Passing by the AAS offices on the Student Learning Centre’s fourth floor, the most notable feature is a hallway of closed doors. Contrast this with the open welcome of many other staff or faculty doors on campus.
The work of AAS is a uniquely confidential, sensitive, and thoughtful mosaic. Student experiences encountered in a single day can include psychosis or Borderline Personality Disorder; mobility impairments including limb loss, blindness, and acquired brain injuries; PTSD and histories of sexual trauma; newly diagnosed learning disabilities; stories of inaccessible learning experiences; tearful moments of distress; and suicidality.
AAS staff are well-trained in de-escalation and problem-solving, but with record high caseloads, student appointments now look like quick transactions of accommodations, rather than the more meaningful (and hoped-for) lasting relationship-building and mentorship. Our doors are seldom open to receive students eager simply for guidance navigating their disability/ies, or to collaborate with campus colleagues to proactively develop programs to serve the rising tide of students. This is a missed opportunity with particular poignance as our registrants, due to disability/ies, often require or would deeply benefit from enhanced services beyond matter-of-fact accommodations.
“It took far too long to be properly registered. A lot of stress and issues resulted.” – AAS Registrant, from a recent Academic Accommodation Support satisfaction survey
The 12% average, year-over-year growth in students supported by Academic Accommodation Support is just part of what we live and breathe in AAS. Registrants are also navigating their postsecondary experience with complex and compounding disabilities, as highlighted by an average 21% rise in students registering with multiple disabilities over the past two years. These increases have resulted in 25% of respondents on a recent student survey reporting dissatisfaction with how long it took to meet with a facilitator.
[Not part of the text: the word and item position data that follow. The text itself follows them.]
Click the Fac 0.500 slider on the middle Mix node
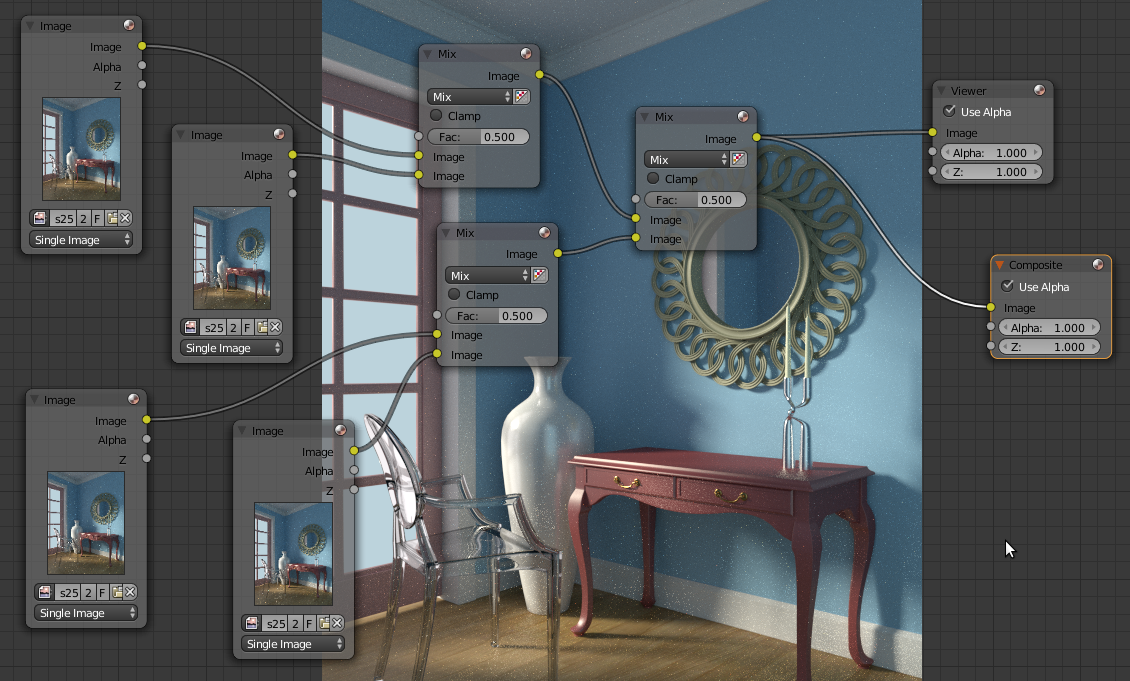The image size is (1130, 681). tap(495, 314)
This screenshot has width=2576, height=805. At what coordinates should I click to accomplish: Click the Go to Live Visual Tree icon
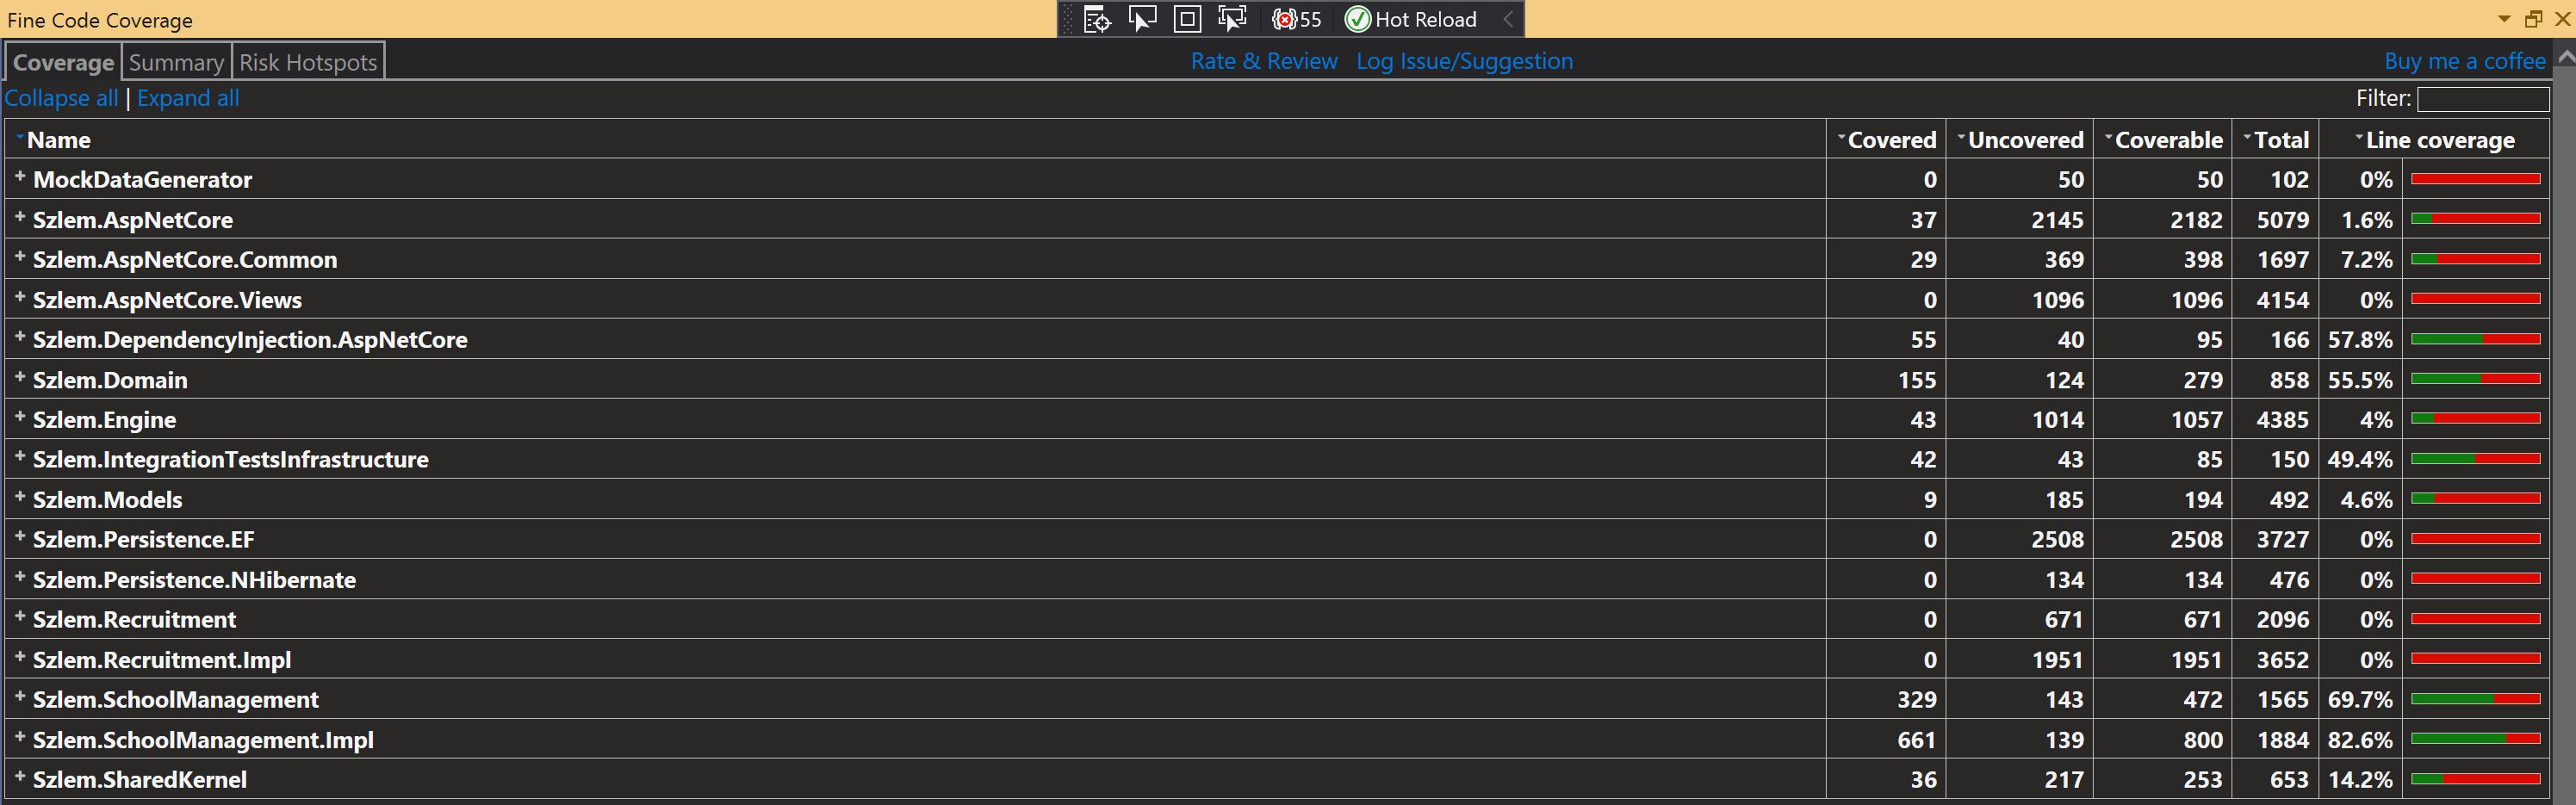tap(1096, 18)
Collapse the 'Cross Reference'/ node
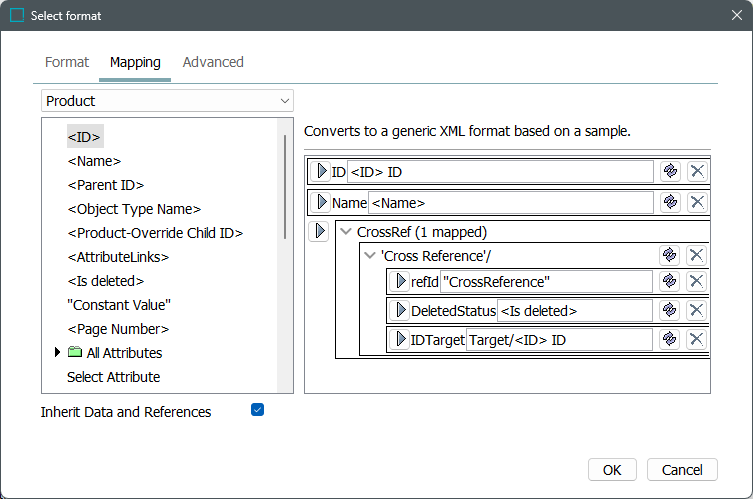753x499 pixels. click(x=370, y=257)
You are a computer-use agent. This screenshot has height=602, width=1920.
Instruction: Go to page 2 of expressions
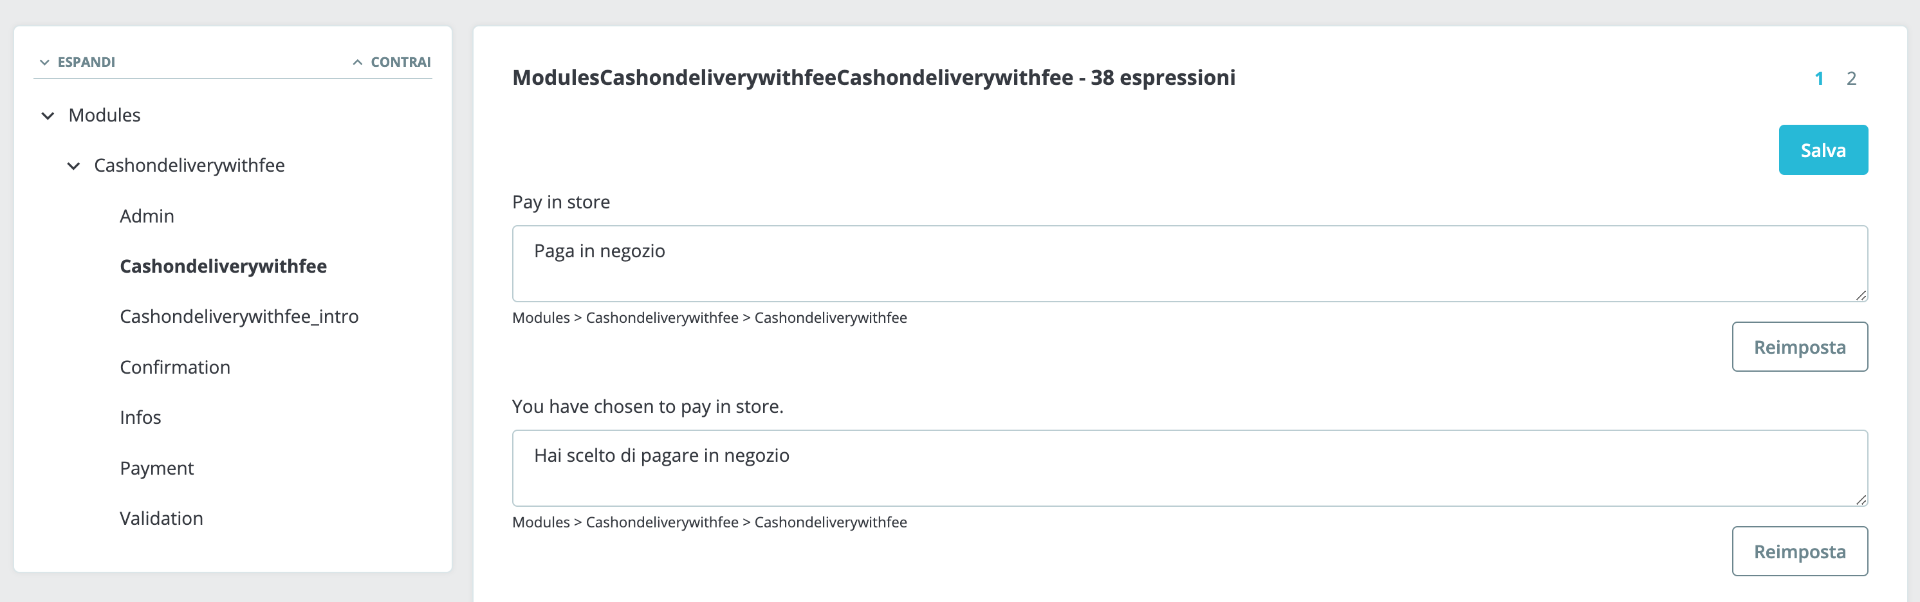[x=1851, y=79]
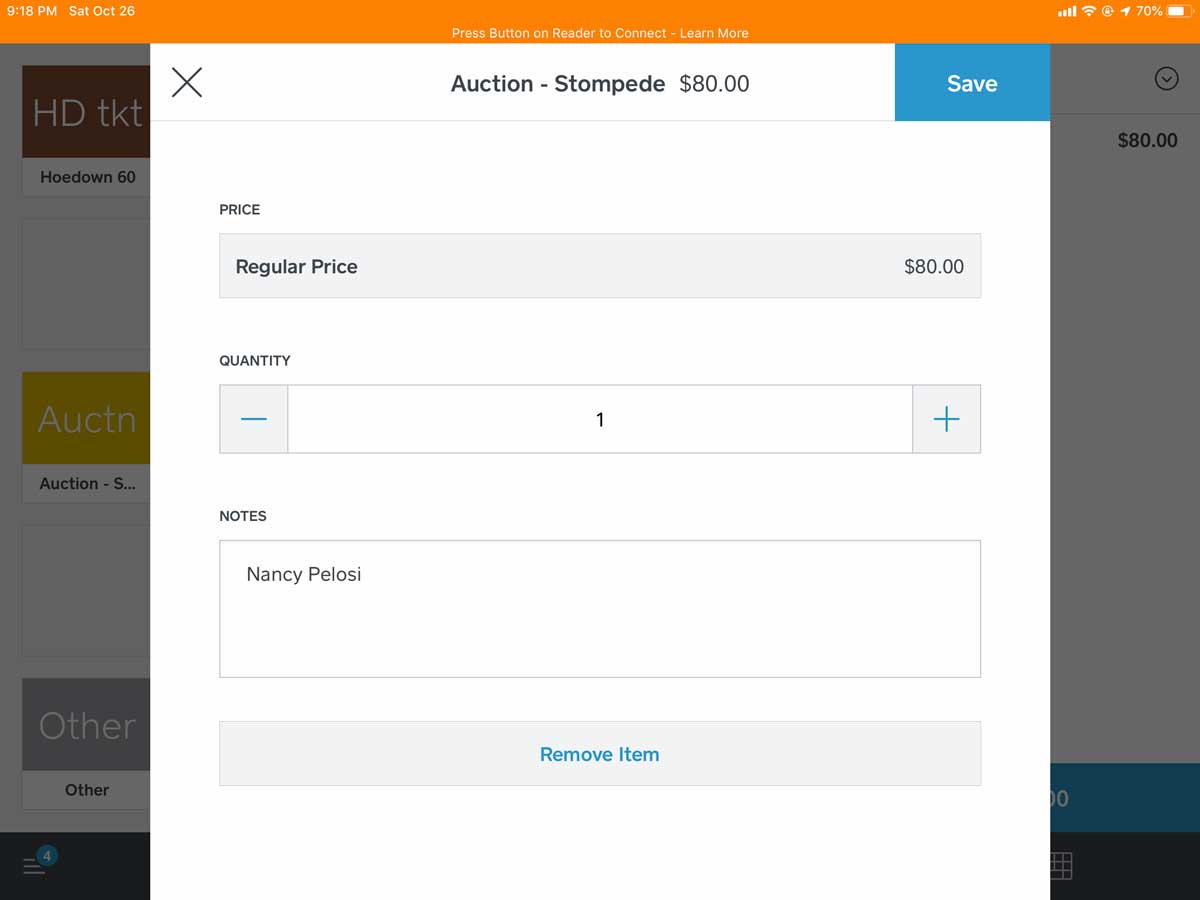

Similarly, 22% of respondents were dissatisfied with how long it took to have their accommodations put in place.
These statistics come as little surprise as 48% of respondents noted that it took between 15 to 22 days—or more—from initial point of contact with AAS to having their accommodation letter that confirmed their accommodations ready for sharing with instructors. This means students are waiting to get accommodations, worrying about their academic performance, feeling anxiety and stress about the requirements of a course in relation to their disability, and working unnecessarily hard to get their needs met. We need and look forward to a more holistic way of responding to students when they approach us for help.
Last week, a student with a disability and a long time registrant with AAS impressed upon me the value of the human element in helping students succeed at Ryerson. She was mentioning individual staff to me, singing their praises, and we both reflected on some difficult conversations and experiences she had navigating as a person with a disability on campus. Together, we were writing her story as a student with a disability—a story of difficulty and achievements, not quite finished.
The AAS story, too, is not quite finished, and together we can give it a truly Ryerson resolution.